Pertusaria lichexanthofarinosa

Scientific classification
- Domain: Eukaryota
- Kingdom: Fungi
- Division: Ascomycota
- Class: Lecanoromycetes
- Order: Pertusariales
- Family: Pertusariaceae
- Genus: Pertusaria
- Species: P. lichexanthofarinosa
- Binomial name: Pertusaria lichexanthofarinosa Aptroot & Cáceres (2018)

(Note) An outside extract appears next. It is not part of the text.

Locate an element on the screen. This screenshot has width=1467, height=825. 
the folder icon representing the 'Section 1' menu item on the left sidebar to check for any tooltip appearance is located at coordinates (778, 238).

= Pertusaria lichexanthofarinosa =

- Authority: Aptroot & Cáceres (2018)

Species of lichen

Pertusaria lichexanthofarinosa is a rare species of crustose and corticolous (bark-dwelling) lichen in the family Pertusariaceae. Found in Bahia, Brazil, it was formally described as a new species in 2018 by lichenologists André Aptroot and Marcela Eugenia da Silva Cáceres. The type specimen was collected by the authors near the Cachoeira do Mosquito (in Chapada Diamantina National Park, Lençóis) at an altitude between 450 and 500 m; here the lichen was found growing on tree bark in Atlantic Forest. Pertusaria lichexanthofarinosa is only known to occur at the type locality (part of the Chapada Diamantina mountains), and is only known from the type specimen. The specific epithet lichexanthofarinosa refers both to the presence of the cortical secondary chemical lichexanthone, as well as the farinose (covered with a mealy powder) soredia.